What is causing this implementation of GetHashCode to be 20 times slower than .net's implementation?

Question

I got the idea of a Substring struct from this post and this one. The second post has the implementation of .net's String.GetHashCode(). (I'm not sure which version of .net this is from.)

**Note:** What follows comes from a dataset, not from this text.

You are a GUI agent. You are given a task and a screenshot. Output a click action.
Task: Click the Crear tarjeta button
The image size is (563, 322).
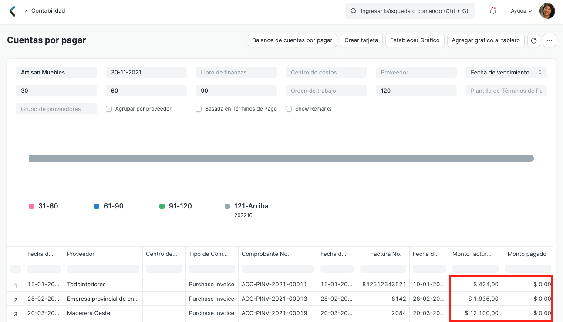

Here is the implementation. (GetHashCode is taken from the second source listed above.)

public struct Substring
{
    private string String;
    private int Offset;
    public int Length { get; private set; }
    public char this[int index] { get { return String[Offset + index]; } }

    public Substring(string str, int offset, int len) : this()
    {
        String = str;
        Offset = offset;
        Length = len;
    }

    /// <summary>
    /// See http://www.dotnetperls.com/gethashcode
    /// </summary>
    /// <returns></returns>
    public unsafe override int GetHashCode()
    {
        fixed (char* str = String + Offset)
        {
            char* chPtr = str;
            int num = 352654597;
            int num2 = num;
            int* numPtr = (int*)chPtr;
            for (int i = Length; i > 0; i -= 4)
            {
                num = (((num << 5) + num) + (num >> 27)) ^ numPtr[0];
                if (i <= 2)
                {
                    break;
                }
                num2 = (((num2 << 5) + num2) + (num2 >> 27)) ^ numPtr[1];
                numPtr += 2;
            }
            return (num + (num2 * 1566083941));
        }
    }
}

Here's a unit test:

    [Test]
    public void GetHashCode_IsAsFastAsString()
    {
        var s = "The quick brown fox";
        var sub = new Substring(s, 1, 5);
        var t = "quick";
        var sum = 0;

        sum += sub.GetHashCode(); // make sure GetHashCode is jitted 

        var count = 100000000;
        var sw = Stopwatch.StartNew();
        for (var i = 0; i < count; ++i)
            sum += t.GetHashCode();
        var t1 = sw.Elapsed;
        sw = Stopwatch.StartNew();
        for (var i = 0; i < count; ++i)
            sum += sub.GetHashCode();
        var t2 = sw.Elapsed;

        Debug.WriteLine(sum.ToString()); // make sure we use the return value
        var m1 = t1.Milliseconds;
        var m2 = t2.Milliseconds;
        Assert.IsTrue(m2 <= m1); // fat chance
    }

The problem is that m1 is 10 milliseconds and m2 is 190 milliseconds. (Note: this is with 1000000 iterations.) FYI, I ran this on .net 4.5 64 bit Release build with Optimizations turned on.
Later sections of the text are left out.